The Octopus’s demise

In 1959, after 40 years of poking fun at the campus and its inhabitants, the life of the Octopus was coming to a close. “At any point along the way, the magazine could have folded,” says Hamlet. “There was never any money.”  The task of putting out the magazine, which received no funding whatsoever from the university, took a huge toll on the editors.

“The way you got to be an editor was being picked by the last editor,” says Hamlet. Because no one would take the reins from him, the Octopus folded. The magazine’s last edition was a retrospective overseen by Hamlet in 1959.

Luckily, humor publications did not die with the Wisconsin Octopus. From its ashes rose other humor magazines on and around the campus. The Badger Herald had a short-lived humor magazine called Bite and, as mentioned, tried to resurrect the Octopus in 1972–73. The Onion, founded in 1988 by former Daily Cardinal staffers, went on to have a print run of 500,000 distributed in cities throughout the country.

Few copies of the Octopus exist outside of the UW Archives. It’s quite possible that many of the earliest editions of the magazine can be found only there. “We have many rare publications in the archives,” says UW Archives director David Null. “And the earliest copies of the Octopus are some of the rarest.”

If you’re interested in seeing for yourself the multifarious splendor that is the Octopus (or if you want to delve into the treasure trove known as the Sphinx), visit the UW Archives, located on the fourth floor of the Steenbock Library on the west end of campus.

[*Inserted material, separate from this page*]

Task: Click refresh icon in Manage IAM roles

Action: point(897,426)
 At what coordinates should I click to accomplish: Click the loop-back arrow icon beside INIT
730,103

Those interested in campus humor in general should head to Memorial Library’s Special Collections and check out the Dobbertin College Humor Magazine Collection of hundreds of magazines from everywhere from Stanford to Penn State.

Even though the Octopus is long gone, the spirit of humor that was embodied in the magazine is echoed in the inspired goofiness that pervades many campus traditions, from the flamingos on Bascom Hill to the annual parade of creatively hilarious Halloween costumes on State Street. And who knows? Even now there might be another funny creature swimming in the depths of campus culture just waiting for the right time to reveal itself.